Of course, the first step is to create a GitHub account. The second step is to download GitHub Desktop.1

  • 1 I suggest that you get used to running GitHub commands from the Terminal in RStudio. Using the Terminal approximates better the real-world jobs in the data science industry.

  • Intro to GitHub

    You need a solid introduction to Git and GitHub. My recommended resources, here and here.

    The steps go as follows:

    1. Log in to the GitHub website.

    2. Click on your profile picture (upper right corner).

    3. Click on Your repositories.

    4. Click on New (green bottom) to create a new repository.

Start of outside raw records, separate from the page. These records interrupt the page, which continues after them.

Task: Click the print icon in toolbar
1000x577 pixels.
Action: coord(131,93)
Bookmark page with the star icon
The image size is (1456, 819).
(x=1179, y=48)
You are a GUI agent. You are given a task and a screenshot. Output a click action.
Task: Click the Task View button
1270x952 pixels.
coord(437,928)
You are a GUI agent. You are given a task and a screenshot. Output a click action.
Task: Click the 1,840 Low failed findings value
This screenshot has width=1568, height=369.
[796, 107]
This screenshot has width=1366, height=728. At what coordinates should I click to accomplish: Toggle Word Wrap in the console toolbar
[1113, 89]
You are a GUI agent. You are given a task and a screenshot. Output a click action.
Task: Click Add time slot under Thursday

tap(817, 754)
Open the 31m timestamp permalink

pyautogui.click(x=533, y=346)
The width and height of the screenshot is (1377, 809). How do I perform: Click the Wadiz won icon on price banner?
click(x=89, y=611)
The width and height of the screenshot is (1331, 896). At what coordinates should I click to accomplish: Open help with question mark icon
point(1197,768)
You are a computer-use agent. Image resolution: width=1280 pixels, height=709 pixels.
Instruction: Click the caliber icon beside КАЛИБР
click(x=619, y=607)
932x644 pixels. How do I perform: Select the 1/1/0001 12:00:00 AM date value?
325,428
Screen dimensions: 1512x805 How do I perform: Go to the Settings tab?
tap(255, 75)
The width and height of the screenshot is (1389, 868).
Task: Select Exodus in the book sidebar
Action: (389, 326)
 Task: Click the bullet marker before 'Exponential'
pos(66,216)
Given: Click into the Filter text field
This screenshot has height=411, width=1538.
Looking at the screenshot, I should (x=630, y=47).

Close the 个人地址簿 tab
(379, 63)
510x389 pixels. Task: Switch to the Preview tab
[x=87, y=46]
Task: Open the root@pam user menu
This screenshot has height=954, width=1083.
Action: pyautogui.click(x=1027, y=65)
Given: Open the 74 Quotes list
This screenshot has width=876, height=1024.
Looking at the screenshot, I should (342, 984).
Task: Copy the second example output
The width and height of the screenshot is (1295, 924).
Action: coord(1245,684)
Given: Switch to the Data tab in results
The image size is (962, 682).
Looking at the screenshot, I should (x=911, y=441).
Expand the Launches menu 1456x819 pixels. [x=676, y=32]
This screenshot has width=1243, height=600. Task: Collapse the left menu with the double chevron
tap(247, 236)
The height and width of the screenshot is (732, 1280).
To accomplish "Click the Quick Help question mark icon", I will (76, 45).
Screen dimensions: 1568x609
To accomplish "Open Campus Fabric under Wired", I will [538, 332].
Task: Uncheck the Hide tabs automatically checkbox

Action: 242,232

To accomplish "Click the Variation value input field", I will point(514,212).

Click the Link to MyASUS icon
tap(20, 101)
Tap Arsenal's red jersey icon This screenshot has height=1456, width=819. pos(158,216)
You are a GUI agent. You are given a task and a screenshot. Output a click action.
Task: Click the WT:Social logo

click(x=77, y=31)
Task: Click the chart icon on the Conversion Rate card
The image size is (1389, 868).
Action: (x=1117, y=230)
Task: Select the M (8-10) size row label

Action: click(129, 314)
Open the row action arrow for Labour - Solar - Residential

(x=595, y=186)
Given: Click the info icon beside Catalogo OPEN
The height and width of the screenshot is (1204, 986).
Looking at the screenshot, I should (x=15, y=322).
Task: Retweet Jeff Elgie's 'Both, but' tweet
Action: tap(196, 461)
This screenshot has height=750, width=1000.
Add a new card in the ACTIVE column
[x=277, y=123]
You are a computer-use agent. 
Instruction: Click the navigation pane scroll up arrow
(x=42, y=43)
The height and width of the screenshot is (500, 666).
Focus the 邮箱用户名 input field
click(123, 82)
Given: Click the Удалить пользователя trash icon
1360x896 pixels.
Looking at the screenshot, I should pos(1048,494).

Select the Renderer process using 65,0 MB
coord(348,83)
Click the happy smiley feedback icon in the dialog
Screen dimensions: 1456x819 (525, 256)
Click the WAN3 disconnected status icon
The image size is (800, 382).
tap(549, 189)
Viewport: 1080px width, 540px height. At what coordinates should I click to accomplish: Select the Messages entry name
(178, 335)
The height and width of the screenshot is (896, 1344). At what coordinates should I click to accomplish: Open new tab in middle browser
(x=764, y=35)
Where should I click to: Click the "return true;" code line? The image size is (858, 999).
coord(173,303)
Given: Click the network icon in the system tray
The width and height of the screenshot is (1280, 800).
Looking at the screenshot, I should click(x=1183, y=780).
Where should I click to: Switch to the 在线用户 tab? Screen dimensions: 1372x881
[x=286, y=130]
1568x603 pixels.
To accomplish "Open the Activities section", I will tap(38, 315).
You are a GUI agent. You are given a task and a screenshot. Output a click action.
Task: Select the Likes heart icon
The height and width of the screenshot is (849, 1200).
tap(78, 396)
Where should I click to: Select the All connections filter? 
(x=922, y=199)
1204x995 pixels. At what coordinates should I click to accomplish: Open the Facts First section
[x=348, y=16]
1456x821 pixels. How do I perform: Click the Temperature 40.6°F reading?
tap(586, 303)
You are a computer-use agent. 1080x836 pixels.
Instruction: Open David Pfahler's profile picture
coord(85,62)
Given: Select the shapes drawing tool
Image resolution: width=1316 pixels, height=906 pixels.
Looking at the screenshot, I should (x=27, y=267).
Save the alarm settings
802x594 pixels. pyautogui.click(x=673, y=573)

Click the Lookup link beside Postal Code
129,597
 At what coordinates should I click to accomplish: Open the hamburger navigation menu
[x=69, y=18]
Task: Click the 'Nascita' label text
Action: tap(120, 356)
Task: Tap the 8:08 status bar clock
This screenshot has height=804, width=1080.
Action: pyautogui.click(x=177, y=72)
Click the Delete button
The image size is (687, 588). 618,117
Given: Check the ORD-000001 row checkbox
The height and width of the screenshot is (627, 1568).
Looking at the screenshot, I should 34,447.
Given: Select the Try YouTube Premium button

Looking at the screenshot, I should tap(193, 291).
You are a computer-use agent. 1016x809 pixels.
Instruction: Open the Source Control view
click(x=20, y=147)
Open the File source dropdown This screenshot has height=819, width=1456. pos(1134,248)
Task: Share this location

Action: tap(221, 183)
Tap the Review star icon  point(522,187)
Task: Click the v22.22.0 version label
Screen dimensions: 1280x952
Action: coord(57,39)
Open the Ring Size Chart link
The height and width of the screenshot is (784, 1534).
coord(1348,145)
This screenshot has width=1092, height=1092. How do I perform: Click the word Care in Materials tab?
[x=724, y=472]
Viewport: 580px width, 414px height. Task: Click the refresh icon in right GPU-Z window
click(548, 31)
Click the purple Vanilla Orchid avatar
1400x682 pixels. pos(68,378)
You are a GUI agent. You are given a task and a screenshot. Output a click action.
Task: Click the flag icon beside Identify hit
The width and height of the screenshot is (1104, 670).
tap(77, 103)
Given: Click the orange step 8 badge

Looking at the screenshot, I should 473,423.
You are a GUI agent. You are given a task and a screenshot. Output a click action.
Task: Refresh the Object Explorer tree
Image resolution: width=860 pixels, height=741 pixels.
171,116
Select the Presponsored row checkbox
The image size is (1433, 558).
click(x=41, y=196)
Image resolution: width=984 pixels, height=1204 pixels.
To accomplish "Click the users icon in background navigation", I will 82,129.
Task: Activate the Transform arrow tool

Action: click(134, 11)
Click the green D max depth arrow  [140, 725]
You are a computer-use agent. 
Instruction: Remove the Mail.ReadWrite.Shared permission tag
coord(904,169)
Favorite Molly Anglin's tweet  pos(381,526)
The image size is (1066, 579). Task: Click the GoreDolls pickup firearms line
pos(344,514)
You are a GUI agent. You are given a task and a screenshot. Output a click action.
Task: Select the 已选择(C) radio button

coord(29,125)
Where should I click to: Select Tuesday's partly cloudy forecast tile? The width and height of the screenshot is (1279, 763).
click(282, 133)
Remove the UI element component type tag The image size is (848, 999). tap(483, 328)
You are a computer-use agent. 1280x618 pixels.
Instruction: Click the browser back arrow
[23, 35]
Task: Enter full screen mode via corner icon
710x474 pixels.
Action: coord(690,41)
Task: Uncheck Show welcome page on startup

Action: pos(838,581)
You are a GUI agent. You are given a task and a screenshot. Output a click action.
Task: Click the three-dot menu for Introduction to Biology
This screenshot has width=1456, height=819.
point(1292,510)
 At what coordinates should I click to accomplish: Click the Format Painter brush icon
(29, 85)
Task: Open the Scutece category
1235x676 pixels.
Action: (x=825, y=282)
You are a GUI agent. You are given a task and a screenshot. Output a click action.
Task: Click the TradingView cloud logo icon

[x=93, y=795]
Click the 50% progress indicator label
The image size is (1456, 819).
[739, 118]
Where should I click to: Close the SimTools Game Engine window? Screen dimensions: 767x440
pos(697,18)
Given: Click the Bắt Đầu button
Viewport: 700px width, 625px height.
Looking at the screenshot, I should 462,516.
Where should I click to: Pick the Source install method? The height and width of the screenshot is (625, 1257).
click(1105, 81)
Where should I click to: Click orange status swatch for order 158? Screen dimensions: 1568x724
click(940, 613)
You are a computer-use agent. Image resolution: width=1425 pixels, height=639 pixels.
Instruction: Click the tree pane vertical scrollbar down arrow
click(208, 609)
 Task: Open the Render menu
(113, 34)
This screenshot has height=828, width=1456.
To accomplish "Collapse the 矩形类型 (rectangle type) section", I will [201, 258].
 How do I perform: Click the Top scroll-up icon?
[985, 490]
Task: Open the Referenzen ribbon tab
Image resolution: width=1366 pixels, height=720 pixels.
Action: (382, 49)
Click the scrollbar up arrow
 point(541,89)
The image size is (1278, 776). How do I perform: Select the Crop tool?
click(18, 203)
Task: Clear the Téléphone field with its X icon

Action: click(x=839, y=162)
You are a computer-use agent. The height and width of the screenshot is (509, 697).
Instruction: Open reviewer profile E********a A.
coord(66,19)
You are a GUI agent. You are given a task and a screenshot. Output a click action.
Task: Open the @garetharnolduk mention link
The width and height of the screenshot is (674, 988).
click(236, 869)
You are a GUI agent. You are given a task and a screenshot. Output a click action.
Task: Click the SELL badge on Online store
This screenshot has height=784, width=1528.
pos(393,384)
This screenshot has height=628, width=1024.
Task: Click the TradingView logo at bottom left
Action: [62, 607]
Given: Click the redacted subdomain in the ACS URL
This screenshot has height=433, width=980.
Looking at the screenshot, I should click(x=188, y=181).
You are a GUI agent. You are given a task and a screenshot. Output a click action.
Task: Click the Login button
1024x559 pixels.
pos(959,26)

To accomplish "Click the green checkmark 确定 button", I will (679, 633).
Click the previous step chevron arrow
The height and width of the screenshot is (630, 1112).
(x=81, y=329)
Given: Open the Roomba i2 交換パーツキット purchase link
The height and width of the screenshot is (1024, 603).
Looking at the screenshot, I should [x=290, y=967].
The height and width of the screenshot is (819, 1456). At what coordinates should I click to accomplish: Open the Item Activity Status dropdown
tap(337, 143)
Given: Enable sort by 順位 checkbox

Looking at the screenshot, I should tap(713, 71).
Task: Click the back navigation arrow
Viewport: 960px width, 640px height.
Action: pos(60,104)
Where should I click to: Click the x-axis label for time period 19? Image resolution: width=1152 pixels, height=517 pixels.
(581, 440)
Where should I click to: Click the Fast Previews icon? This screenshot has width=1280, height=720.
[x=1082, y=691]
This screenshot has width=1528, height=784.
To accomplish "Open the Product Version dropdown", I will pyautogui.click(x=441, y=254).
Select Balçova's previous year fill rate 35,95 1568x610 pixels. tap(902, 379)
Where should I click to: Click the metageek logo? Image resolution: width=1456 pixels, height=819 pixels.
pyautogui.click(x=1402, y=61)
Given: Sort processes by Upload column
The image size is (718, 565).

    5. Choose an appropriate name (say, pol601) and make sure that the repository is private.

    6. Click on Create repository, which will lead you to the main page of the new repository.

    7. Click on Code (green bottom).

    8. Click on Local.

    9. Click on Open with GitHub Desktop, which will lead you to GitHub Desktop.

    10. In GitHub Desktop, click on Browse and make sure that the repository will be located in the github_projects folder.

    Having reached this point, the repository should exist locally on your computer and, more specifically, in the github_projects folder.

    Now it is time to populate github_projects/pol601.

    1. Open RStudio.

    2. Click on File > New Project, which will open a new window.

    3. Select Existing Directory (instead of New Directory, as we did it in the previous section).

    4. Click on Browse and make sure to choose the github_projects/pol601 folder.

    5. Click on Create Project.

    Thus, you will have created a new folder in github_projects that is both an RStudio project and a GitHub repository.

    You are all set to program great things and exploit the benefits of version control!